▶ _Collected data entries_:
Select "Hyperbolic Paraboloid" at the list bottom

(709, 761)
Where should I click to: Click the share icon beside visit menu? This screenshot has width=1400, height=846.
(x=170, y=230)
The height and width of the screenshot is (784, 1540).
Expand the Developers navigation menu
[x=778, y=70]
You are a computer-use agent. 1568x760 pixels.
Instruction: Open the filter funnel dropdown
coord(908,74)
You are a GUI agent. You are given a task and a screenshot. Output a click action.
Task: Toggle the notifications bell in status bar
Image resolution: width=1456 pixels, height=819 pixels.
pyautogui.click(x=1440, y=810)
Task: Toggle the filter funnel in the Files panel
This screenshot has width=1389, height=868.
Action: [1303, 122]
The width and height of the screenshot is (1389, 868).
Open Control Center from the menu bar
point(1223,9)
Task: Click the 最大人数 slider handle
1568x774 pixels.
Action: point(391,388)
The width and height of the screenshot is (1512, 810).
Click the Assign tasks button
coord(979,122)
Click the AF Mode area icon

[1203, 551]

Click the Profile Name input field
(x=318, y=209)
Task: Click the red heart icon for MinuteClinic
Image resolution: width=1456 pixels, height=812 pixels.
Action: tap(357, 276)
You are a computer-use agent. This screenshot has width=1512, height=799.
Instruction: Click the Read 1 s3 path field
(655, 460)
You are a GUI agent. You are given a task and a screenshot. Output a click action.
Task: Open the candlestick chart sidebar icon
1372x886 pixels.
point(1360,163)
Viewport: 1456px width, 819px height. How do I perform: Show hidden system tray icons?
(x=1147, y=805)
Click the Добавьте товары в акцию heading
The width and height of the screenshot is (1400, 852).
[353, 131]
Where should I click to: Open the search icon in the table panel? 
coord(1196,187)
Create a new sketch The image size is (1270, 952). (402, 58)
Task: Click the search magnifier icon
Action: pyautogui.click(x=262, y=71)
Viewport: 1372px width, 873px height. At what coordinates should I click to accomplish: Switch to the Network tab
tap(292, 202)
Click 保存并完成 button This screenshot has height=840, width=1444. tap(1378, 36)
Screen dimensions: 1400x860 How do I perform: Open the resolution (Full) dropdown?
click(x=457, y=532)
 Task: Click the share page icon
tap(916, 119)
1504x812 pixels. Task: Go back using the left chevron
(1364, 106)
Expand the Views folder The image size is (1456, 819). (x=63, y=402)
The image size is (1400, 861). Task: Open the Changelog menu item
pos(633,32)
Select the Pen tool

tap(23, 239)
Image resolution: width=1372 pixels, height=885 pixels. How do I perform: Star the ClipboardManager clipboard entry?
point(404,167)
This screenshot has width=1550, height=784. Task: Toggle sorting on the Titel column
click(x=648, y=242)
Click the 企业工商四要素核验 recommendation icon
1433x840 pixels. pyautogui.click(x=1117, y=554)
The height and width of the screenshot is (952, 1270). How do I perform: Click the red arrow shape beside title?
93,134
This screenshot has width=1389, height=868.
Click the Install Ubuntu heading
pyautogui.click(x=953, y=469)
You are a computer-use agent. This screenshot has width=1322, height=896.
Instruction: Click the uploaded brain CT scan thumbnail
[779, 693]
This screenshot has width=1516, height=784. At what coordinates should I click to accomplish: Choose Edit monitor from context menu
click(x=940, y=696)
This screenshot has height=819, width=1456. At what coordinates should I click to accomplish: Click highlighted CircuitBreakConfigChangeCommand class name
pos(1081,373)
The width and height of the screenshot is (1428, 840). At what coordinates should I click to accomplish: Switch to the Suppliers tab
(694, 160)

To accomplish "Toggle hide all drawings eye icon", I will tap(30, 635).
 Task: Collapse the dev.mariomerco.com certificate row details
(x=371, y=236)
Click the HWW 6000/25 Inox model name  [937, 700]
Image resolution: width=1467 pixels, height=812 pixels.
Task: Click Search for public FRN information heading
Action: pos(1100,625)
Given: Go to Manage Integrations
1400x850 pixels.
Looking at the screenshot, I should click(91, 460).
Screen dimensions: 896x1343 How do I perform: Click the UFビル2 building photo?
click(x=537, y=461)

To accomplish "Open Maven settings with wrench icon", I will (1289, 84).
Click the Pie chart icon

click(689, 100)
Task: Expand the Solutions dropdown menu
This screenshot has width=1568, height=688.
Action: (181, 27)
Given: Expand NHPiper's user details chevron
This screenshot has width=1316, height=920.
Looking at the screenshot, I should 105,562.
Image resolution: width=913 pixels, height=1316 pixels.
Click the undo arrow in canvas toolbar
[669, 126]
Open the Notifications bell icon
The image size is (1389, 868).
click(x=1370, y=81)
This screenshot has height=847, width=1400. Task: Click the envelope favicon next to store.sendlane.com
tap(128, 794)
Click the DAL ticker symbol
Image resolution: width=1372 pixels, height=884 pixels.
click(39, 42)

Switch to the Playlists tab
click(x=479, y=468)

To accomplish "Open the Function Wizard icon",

▶ _Requirement_: Give back each line above precisely as it stands.

▶ _Finished task_:
Select "Hyperbolic Paraboloid" at the list bottom

(709, 761)
Where should I click to: Click the share icon beside visit menu? This screenshot has width=1400, height=846.
(x=170, y=230)
The height and width of the screenshot is (784, 1540).
Expand the Developers navigation menu
[x=778, y=70]
You are a computer-use agent. 1568x760 pixels.
Instruction: Open the filter funnel dropdown
coord(908,74)
You are a GUI agent. You are given a task and a screenshot. Output a click action.
Task: Toggle the notifications bell in status bar
Image resolution: width=1456 pixels, height=819 pixels.
pyautogui.click(x=1440, y=810)
Task: Toggle the filter funnel in the Files panel
This screenshot has width=1389, height=868.
Action: [1303, 122]
The width and height of the screenshot is (1389, 868).
Open Control Center from the menu bar
point(1223,9)
Task: Click the 最大人数 slider handle
1568x774 pixels.
Action: point(391,388)
The width and height of the screenshot is (1512, 810).
Click the Assign tasks button
coord(979,122)
Click the AF Mode area icon

[1203, 551]

Click the Profile Name input field
(x=318, y=209)
Task: Click the red heart icon for MinuteClinic
Image resolution: width=1456 pixels, height=812 pixels.
Action: tap(357, 276)
You are a computer-use agent. This screenshot has width=1512, height=799.
Instruction: Click the Read 1 s3 path field
(655, 460)
You are a GUI agent. You are given a task and a screenshot. Output a click action.
Task: Open the candlestick chart sidebar icon
1372x886 pixels.
point(1360,163)
Viewport: 1456px width, 819px height. How do I perform: Show hidden system tray icons?
(x=1147, y=805)
Click the Добавьте товары в акцию heading
The width and height of the screenshot is (1400, 852).
[353, 131]
Where should I click to: Open the search icon in the table panel? 
coord(1196,187)
Create a new sketch The image size is (1270, 952). (402, 58)
Task: Click the search magnifier icon
Action: pyautogui.click(x=262, y=71)
Viewport: 1372px width, 873px height. At what coordinates should I click to accomplish: Switch to the Network tab
tap(292, 202)
Click 保存并完成 button This screenshot has height=840, width=1444. tap(1378, 36)
Screen dimensions: 1400x860 How do I perform: Open the resolution (Full) dropdown?
click(x=457, y=532)
 Task: Click the share page icon
tap(916, 119)
1504x812 pixels. Task: Go back using the left chevron
(1364, 106)
Expand the Views folder The image size is (1456, 819). (x=63, y=402)
The image size is (1400, 861). Task: Open the Changelog menu item
pos(633,32)
Select the Pen tool

tap(23, 239)
Image resolution: width=1372 pixels, height=885 pixels. How do I perform: Star the ClipboardManager clipboard entry?
point(404,167)
This screenshot has width=1550, height=784. Task: Toggle sorting on the Titel column
click(x=648, y=242)
Click the 企业工商四要素核验 recommendation icon
1433x840 pixels. pyautogui.click(x=1117, y=554)
The height and width of the screenshot is (952, 1270). How do I perform: Click the red arrow shape beside title?
93,134
This screenshot has width=1389, height=868.
Click the Install Ubuntu heading
pyautogui.click(x=953, y=469)
You are a computer-use agent. This screenshot has width=1322, height=896.
Instruction: Click the uploaded brain CT scan thumbnail
[779, 693]
This screenshot has width=1516, height=784. At what coordinates should I click to accomplish: Choose Edit monitor from context menu
click(x=940, y=696)
This screenshot has height=819, width=1456. At what coordinates should I click to accomplish: Click highlighted CircuitBreakConfigChangeCommand class name
pos(1081,373)
The width and height of the screenshot is (1428, 840). At what coordinates should I click to accomplish: Switch to the Suppliers tab
(694, 160)

To accomplish "Toggle hide all drawings eye icon", I will tap(30, 635).
 Task: Collapse the dev.mariomerco.com certificate row details
(x=371, y=236)
Click the HWW 6000/25 Inox model name  [937, 700]
Image resolution: width=1467 pixels, height=812 pixels.
Task: Click Search for public FRN information heading
Action: pos(1100,625)
Given: Go to Manage Integrations
1400x850 pixels.
Looking at the screenshot, I should click(91, 460).
Screen dimensions: 896x1343 How do I perform: Click the UFビル2 building photo?
click(x=537, y=461)

To accomplish "Open Maven settings with wrench icon", I will (1289, 84).
Click the Pie chart icon

click(689, 100)
Task: Expand the Solutions dropdown menu
This screenshot has width=1568, height=688.
Action: (181, 27)
Given: Expand NHPiper's user details chevron
This screenshot has width=1316, height=920.
Looking at the screenshot, I should 105,562.
Image resolution: width=913 pixels, height=1316 pixels.
Click the undo arrow in canvas toolbar
[669, 126]
Open the Notifications bell icon
The image size is (1389, 868).
click(x=1370, y=81)
This screenshot has height=847, width=1400. Task: Click the envelope favicon next to store.sendlane.com
tap(128, 794)
Click the DAL ticker symbol
Image resolution: width=1372 pixels, height=884 pixels.
click(39, 42)

Switch to the Playlists tab
click(x=479, y=468)

To accomplish "Open the Function Wizard icon",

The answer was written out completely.